La semana pasada vimos aquí lo que se entiende por wild pitch. Ahora vamos a ver lo que es el passed ball (pasbol). Algunos aficionados no tienen claro uno y otro concepto.
En la sección “Así se escribe el beisbol” del anuario Quién es Quién 2025, la Liga Mexicana de Beisbol lo define así: “Se otorga un Passed Ball al catcher cuando a criterio del anotador oficial no puede quedarse con un lanzamiento que no requería esfuerzo extraordinario y como resultado el bateador [más bien el corredor] avanza una base” (pág. 78).
La diferencia entre wild pitch y pasbol está en que, en el primer caso, el corredor avanza una base en razón de que el catcher no atrapa el lanzamiento por la forma tan desviada como el pitcher hace el disparo, y en el pasbol el avance del corredor obedece a que el receptor no atrapa la pelota y pierde su control por falla atribuible a él y no al lanzador.

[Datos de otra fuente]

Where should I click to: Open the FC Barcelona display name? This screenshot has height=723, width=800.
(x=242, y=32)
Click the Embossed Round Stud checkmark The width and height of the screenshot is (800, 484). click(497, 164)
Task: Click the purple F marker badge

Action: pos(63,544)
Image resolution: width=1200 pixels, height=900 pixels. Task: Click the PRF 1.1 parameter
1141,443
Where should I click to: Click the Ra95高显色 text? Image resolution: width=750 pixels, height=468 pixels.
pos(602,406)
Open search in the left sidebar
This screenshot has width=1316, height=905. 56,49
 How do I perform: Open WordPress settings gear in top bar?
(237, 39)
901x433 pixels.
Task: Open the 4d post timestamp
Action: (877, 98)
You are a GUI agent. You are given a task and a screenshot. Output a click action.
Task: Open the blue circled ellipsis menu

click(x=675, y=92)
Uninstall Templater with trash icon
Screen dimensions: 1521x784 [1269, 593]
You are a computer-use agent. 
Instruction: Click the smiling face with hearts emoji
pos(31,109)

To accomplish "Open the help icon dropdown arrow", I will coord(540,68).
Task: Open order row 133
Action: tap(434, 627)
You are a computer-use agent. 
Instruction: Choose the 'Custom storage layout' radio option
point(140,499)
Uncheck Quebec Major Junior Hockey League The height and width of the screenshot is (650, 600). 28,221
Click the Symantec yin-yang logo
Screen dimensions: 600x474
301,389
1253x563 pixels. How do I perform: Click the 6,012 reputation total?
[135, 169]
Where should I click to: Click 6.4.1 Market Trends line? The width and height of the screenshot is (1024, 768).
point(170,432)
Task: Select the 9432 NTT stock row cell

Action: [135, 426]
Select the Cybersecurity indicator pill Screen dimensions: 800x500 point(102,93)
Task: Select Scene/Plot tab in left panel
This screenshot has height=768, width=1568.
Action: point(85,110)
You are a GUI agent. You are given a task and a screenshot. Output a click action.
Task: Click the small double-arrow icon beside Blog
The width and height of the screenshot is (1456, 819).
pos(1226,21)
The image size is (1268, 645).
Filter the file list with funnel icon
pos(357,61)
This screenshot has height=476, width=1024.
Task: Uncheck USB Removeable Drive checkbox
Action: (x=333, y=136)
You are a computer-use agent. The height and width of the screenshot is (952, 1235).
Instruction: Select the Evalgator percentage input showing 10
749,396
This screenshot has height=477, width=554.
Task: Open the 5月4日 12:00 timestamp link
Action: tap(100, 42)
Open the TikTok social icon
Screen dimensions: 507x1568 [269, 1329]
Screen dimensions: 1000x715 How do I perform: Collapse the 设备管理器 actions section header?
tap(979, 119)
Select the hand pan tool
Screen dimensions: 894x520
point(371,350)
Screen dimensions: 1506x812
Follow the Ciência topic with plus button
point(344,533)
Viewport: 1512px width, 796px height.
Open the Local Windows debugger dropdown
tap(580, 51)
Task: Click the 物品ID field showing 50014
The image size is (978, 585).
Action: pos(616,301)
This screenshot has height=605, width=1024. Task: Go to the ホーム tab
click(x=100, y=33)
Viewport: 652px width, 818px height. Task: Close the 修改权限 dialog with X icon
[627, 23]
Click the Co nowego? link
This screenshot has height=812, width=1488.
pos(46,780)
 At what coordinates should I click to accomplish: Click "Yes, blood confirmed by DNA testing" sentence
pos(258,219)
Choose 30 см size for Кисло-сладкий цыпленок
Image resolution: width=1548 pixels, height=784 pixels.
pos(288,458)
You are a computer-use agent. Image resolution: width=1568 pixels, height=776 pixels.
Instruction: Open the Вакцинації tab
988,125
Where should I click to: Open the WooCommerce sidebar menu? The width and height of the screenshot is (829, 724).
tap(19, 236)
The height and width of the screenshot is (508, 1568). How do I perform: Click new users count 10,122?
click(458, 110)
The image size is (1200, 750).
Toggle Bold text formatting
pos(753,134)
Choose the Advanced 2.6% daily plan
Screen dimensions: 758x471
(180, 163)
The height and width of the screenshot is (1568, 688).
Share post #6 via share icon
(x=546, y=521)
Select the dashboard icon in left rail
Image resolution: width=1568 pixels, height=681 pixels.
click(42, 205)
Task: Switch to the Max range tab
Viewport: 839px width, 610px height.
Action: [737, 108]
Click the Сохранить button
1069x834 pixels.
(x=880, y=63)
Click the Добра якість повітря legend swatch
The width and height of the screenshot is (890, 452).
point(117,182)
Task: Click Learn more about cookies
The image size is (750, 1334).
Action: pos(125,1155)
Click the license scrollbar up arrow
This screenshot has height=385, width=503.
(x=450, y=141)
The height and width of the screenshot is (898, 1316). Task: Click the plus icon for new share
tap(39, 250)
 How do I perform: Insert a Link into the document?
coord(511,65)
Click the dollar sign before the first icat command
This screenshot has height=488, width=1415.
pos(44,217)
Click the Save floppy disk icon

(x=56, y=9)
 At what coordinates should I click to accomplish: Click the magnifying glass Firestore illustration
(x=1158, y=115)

¿Qué tan frecuentes son los pasbol en un juego profesional de pelota? Por lo general son muy pocos. Pongamos el caso de la Liga Mexicana (LMB) en su temporada regular correspondiente a 2024, según la información contenida en el Quién es Quién de 2025 (los datos de la más reciente temporada aún no se publican): En la temporada regular de 2024 se celebraron 904 juegos y los catchers de toda la Liga sólo tuvieron 95 pasbol. Lo cual significa que sólo hubo uno por cada diez juegos. O bien, que cada equipo tuvo en promedio un pasbol por cada veinte juegos.
Los seis jugadores que ese año tuvieron participación como receptores del Unión Laguna, sólo registraron un pasbol, que fue de Dean Nevárez, quien trabajó en la receptoría 300.1 innings.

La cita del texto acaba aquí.